**TO DO**: Reproduce the lines from the line that contains "perspective (690, 896)" up to and including the line that contains "Power is located at coordinates (778, 640).", leaving out the pictures.

**DATA TO USE**:
◇ ◇ ◇

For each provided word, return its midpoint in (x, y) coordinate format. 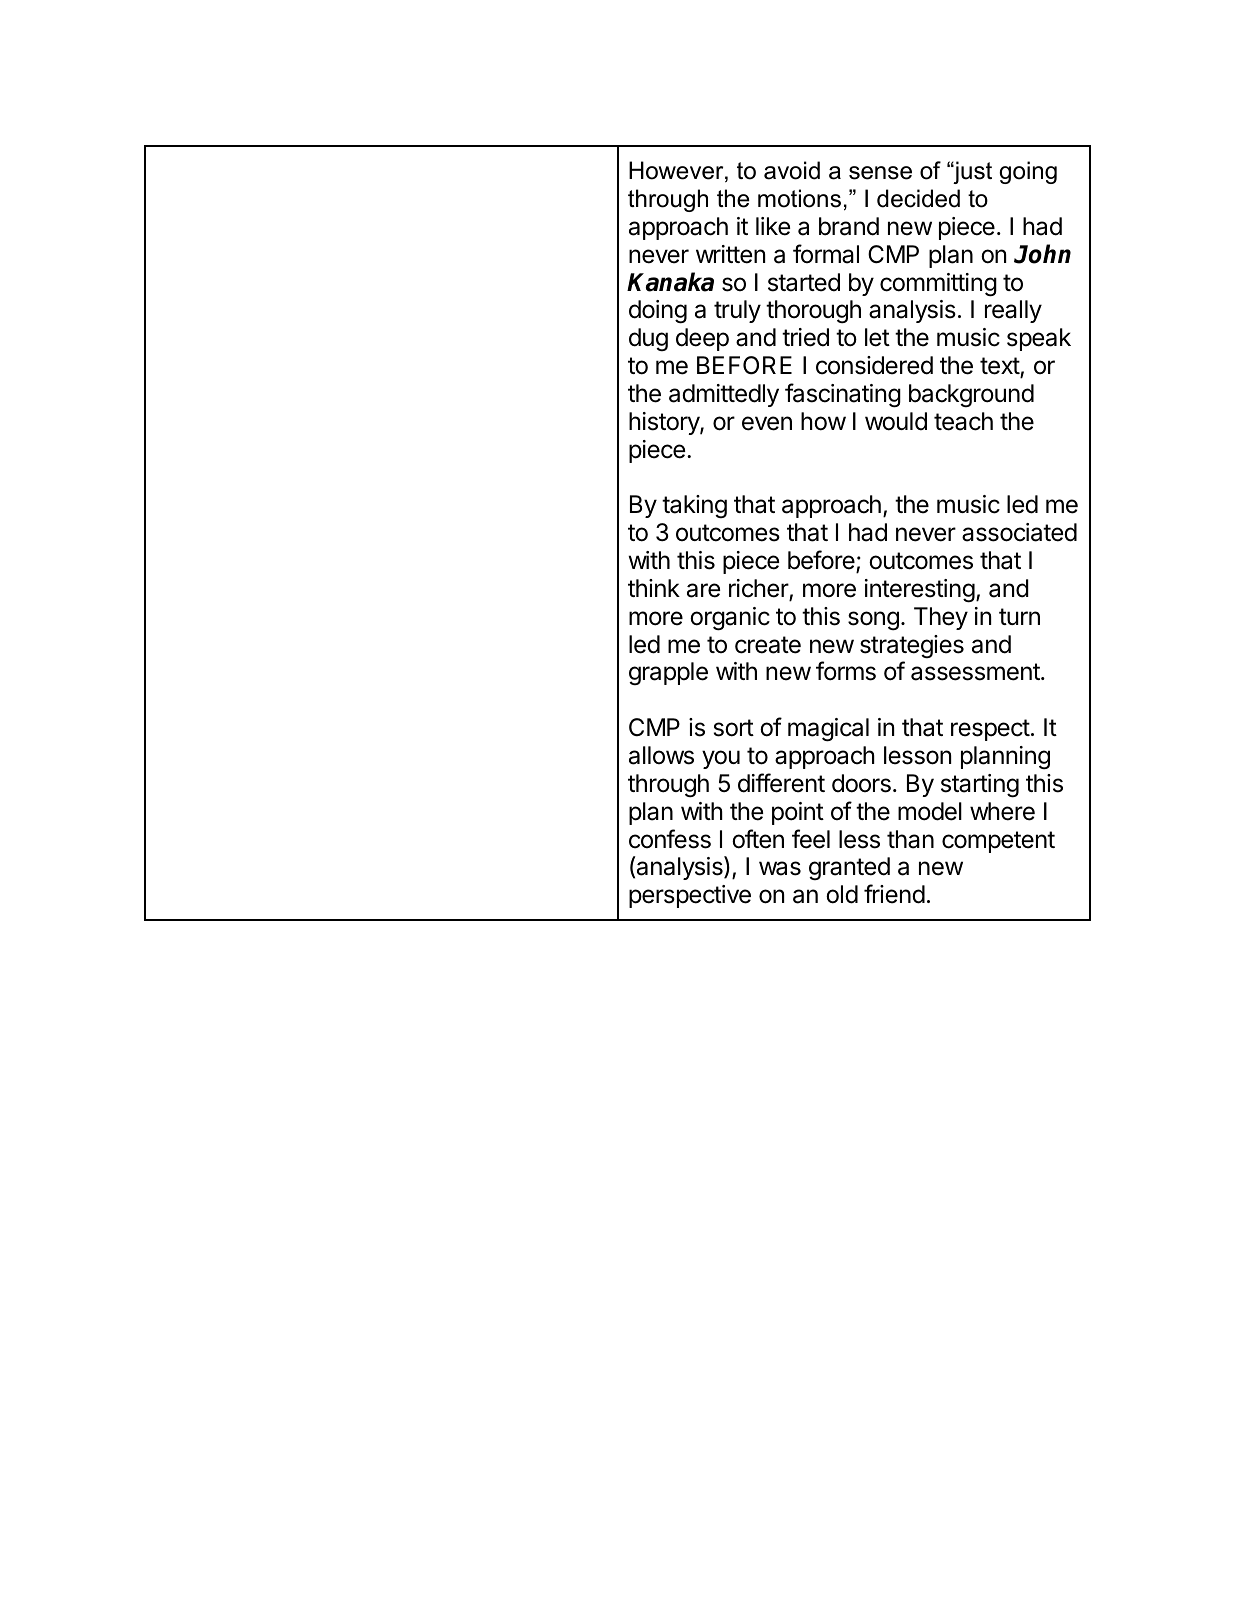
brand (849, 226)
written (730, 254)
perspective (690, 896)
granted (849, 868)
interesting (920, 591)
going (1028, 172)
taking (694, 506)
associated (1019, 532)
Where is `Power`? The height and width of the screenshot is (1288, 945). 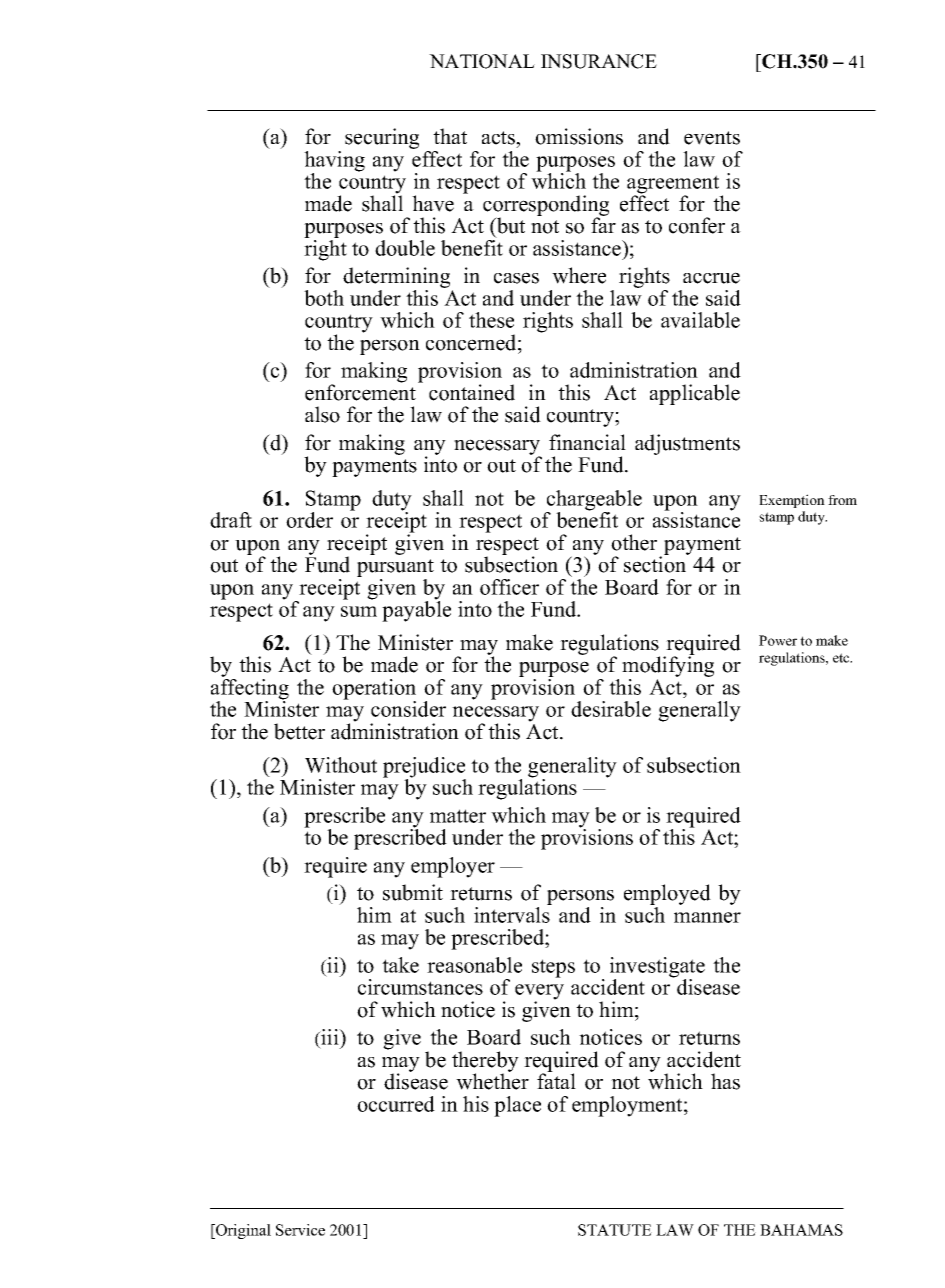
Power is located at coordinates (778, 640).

◇ ◇ ◇

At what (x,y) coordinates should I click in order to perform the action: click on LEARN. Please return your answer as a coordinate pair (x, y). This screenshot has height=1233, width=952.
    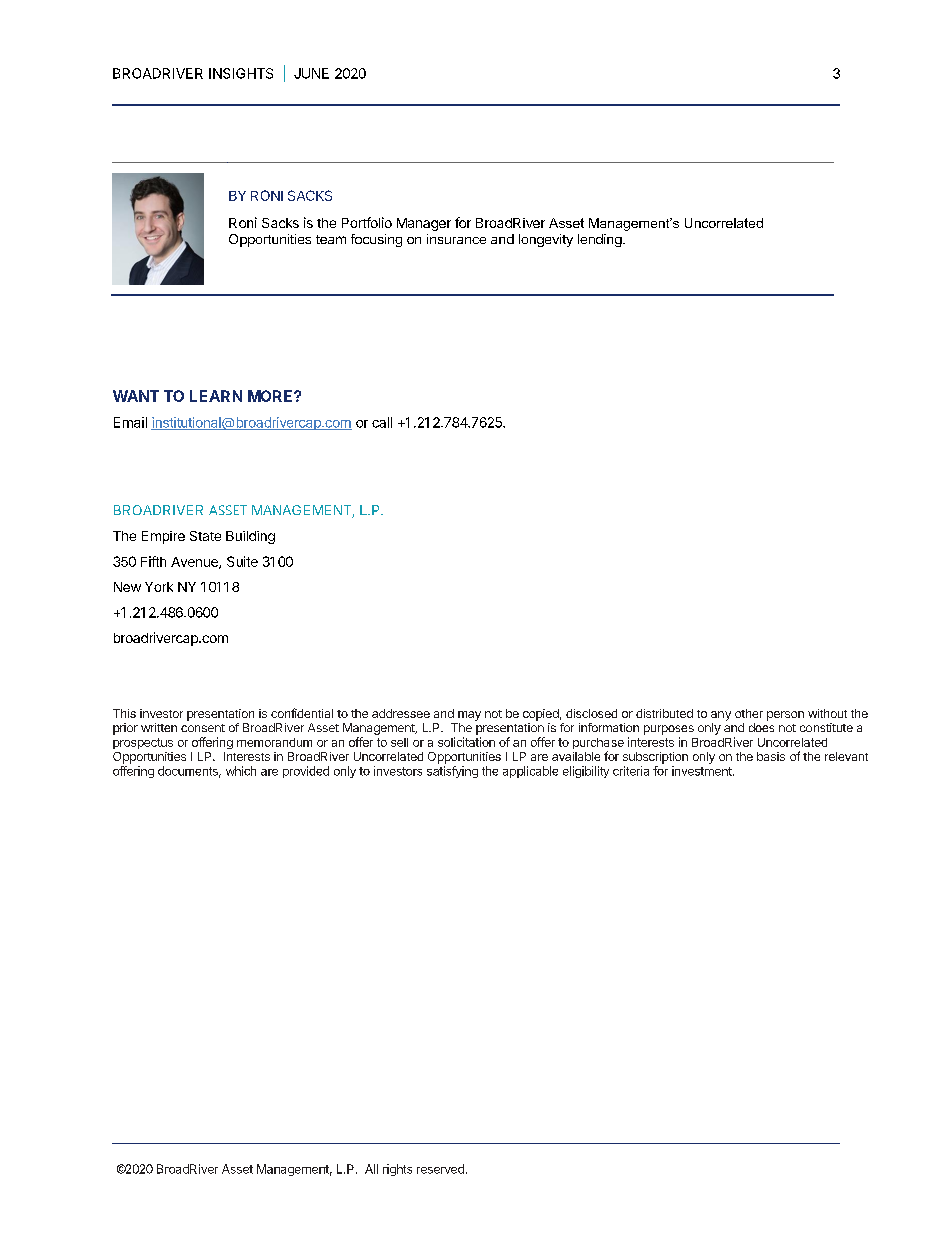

◇ ◇ ◇

**TASK RESULT**:
perspective (690, 896)
granted (849, 868)
interesting (920, 591)
going (1028, 172)
taking (694, 506)
associated (1019, 532)
Where is `Power`? The height and width of the screenshot is (1288, 945). 
Power is located at coordinates (778, 640).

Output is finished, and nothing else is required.